Alex: I have not yet tried the Schild as I just received my case from California last week. I'm waiting for the wine to settle down from the travel across country. Not sure if it makes a difference, but that is what the "experts" say to do.
David Nerland
Scottsdale —  October 14, 2006 2:12am ET
I would have to pick Lauren Aubert. Probably the chardonnay although I love the pinot.
Guus Hateboer
Netherlands —  October 14, 2006 10:49am ET
No, no, guys, the WOTY will be Leoville-Poyferre 2003, read: Pure cassis on the nose. Impressive. Full-bodied, thick and powerful, with loads of fruit and big, velvety tannins. Goes on for minutes on the palate.
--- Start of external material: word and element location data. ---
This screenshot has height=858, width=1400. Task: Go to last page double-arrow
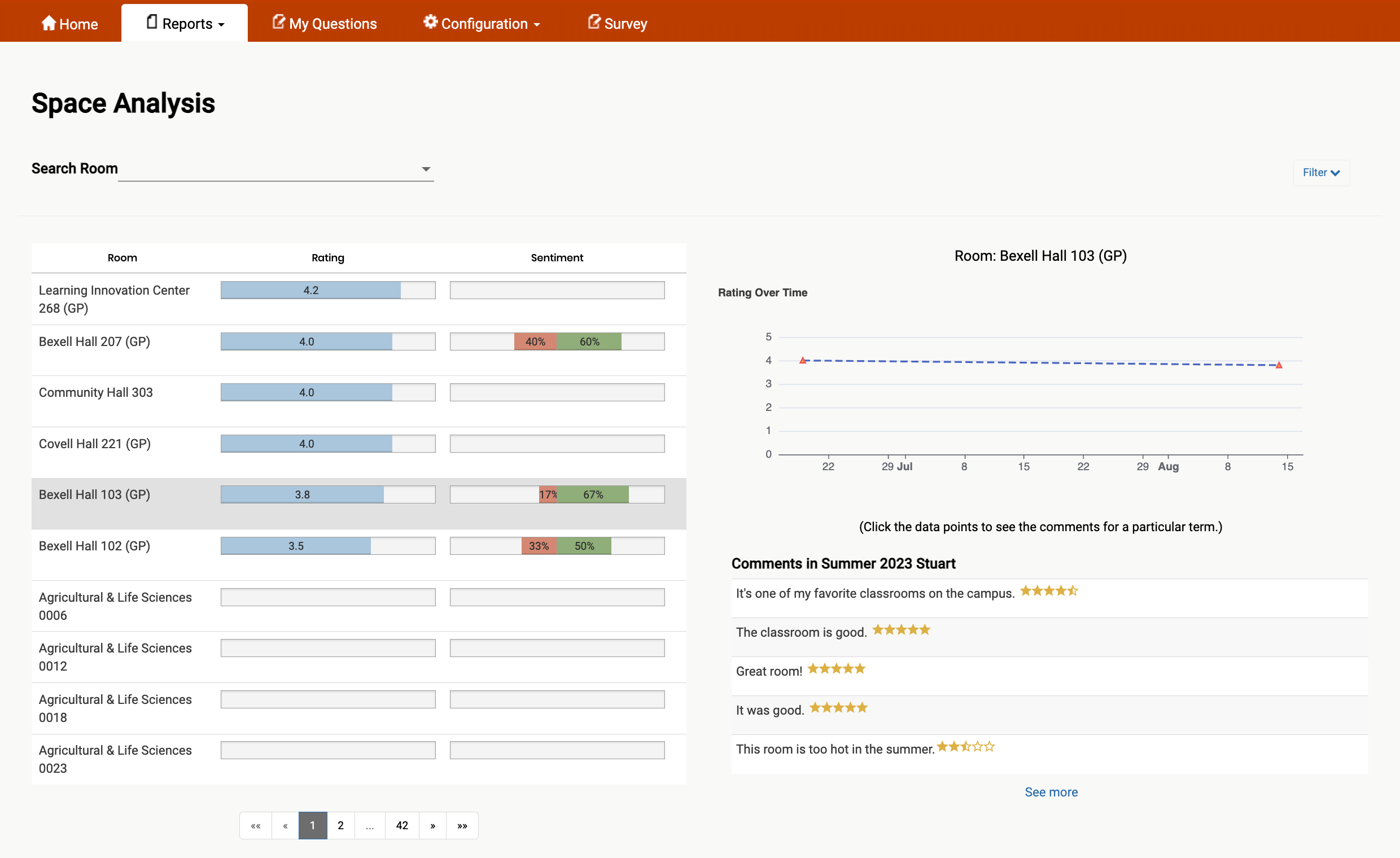click(x=462, y=826)
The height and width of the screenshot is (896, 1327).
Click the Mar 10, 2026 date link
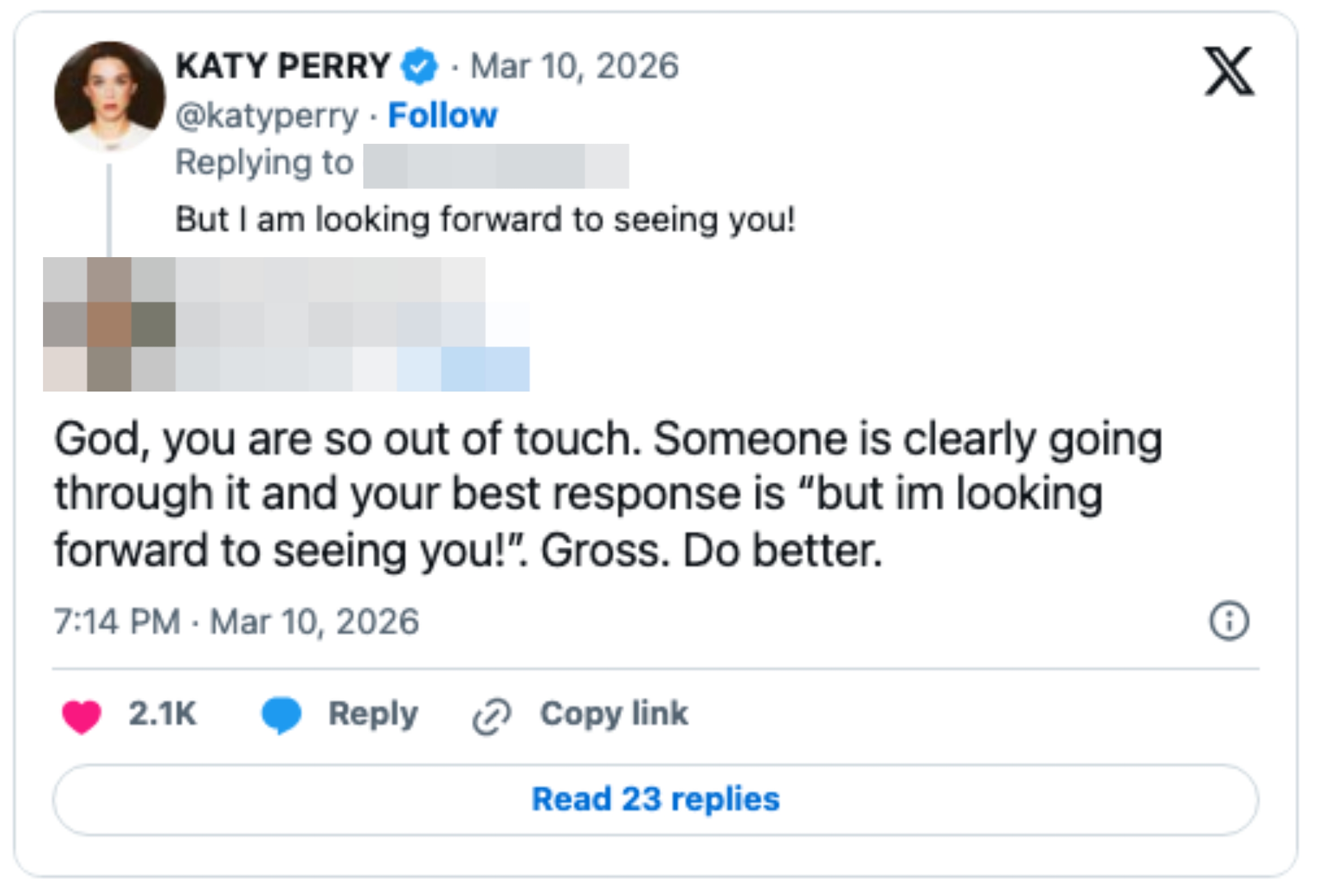(x=573, y=67)
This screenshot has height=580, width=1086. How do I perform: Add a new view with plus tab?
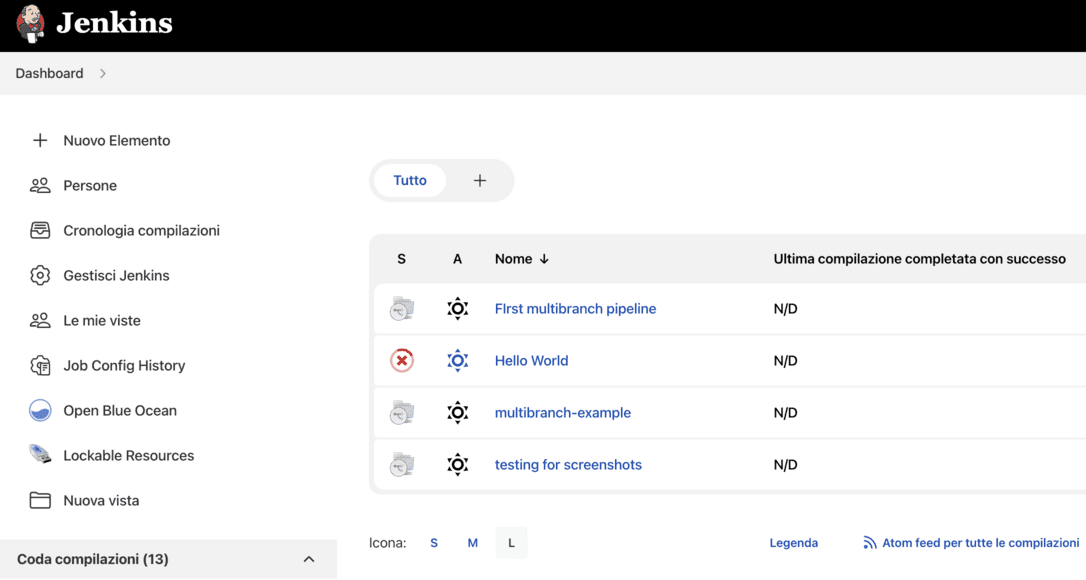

Huge wine. Very, very impressive. This is one of the big surprises of the vintage. (95/100). And recognize this? - I have had this wine three times out of bottle, rating it 97 once and 98 twice. It is a colossal success and a potential legend in the making. Its saturated, dense inky/blue/purple color offers up notes of crushed rocks, acacia flowers, blueberries, black raspberries, and creme de cassis. A synthesis of power and elegance, this multi-layered wine has spectacular concentration, sweet but high tannin, and low acidity. A stunning effort that showcases this legendary terroir, it is a brilliant, brilliant success. The quintessential Leoville Poyferre? (98/100).I rest my case (in the cellar...).
Harvey Kornicks
Vero Beach,Florida —  October 14, 2006 12:46pm ET
Should the criteria of production and access have anything to do with a top 100 list. I have read the criteria's and just can not except that production or access should have anything to do with it. It leaves out many of the wines that could be included in the list.
Mark Mccullough
GA —  October 14, 2006 12:49pm ET
Based on my experiences and reading that of others on the blogs, the Don Melchor (pick a vintage 00/01/02/03) is consistent ...... consistently a controversy on its rating. I disagree that it excites and impresses all...I bought a case each year and have poured it often over the past few vintages and get wildly different responses from those trying it for the first time. Schild does not have a wow factor, just a nice WS QPR. Command, Branson Coach or E&E Black Pepper blow it away, at a higher price point of course. I think the Alban Syrah Reva 2003 could sneak in as #1. It may come down to which editor is the best persuader rather than the wine.
Sao Anash
Santa Barbara —  October 14, 2006 1:49pm ET
Personally, my WOTY would probably hail from the Pacific Northwest.I'm a big fan of Cali and Oregon Pinots, and think they're some of the most exciting wines on the market today.Having said that, I'd pick a Pinot from California's Central Coast or Russian River Valley, or one from Oregon's Chehalem, Willamette, Hood River, Yamhill or Columbia Gorge Vally's.If I had to choose today, the Kosta Browne Cohn Vyd (Russian River) or something from Beaux Freres or Sineann would be my pick for WOTY.At least one of these should be in the Top 5, in my book.
Alton D Trawick
Sammamish, WA —  October 16, 2006 2:31pm ET
James L: If there is a hunt, your suggestion is exactly how I get in it. Buying 1 or 2 bottles of top rated wines along the way I have found is the best way to replenish my collection every year. It also is an opportunity to experience some new wines, (assuming I am not already a fan). If I happen to hit on the top 1, all the better. When the list comes out, and I don't have it, (assuming it is something I want to try), I might look for it, but not with a vengeance. The main exercise for me every year is matching the top 100 list with what I have already collected. The % is usually high. -Al
Paul Wright
October 22, 2006 10:53am ET
The Schilds is great (and drinking now) and have been able to pick up a few bottles in HK at a very reasonable price but would probably agree it's not quite a #1 (hope it is though). I tried to get hold of the Leoville-Poyferre 2003 locally but couldn't, and that was at double the release price. Could be an interesting contender. We have the same problem with the Don Melchor and vintages here, once the 03 arrives it will be a top 10 wine and prices will go up. I found the 10 years of top 25 wines a couple of years ago really useful and have used it to fill in a few holes when 'bargains' have popped up. The hype tends to pass and price return to 'normal' as another hot wine hits the shelves.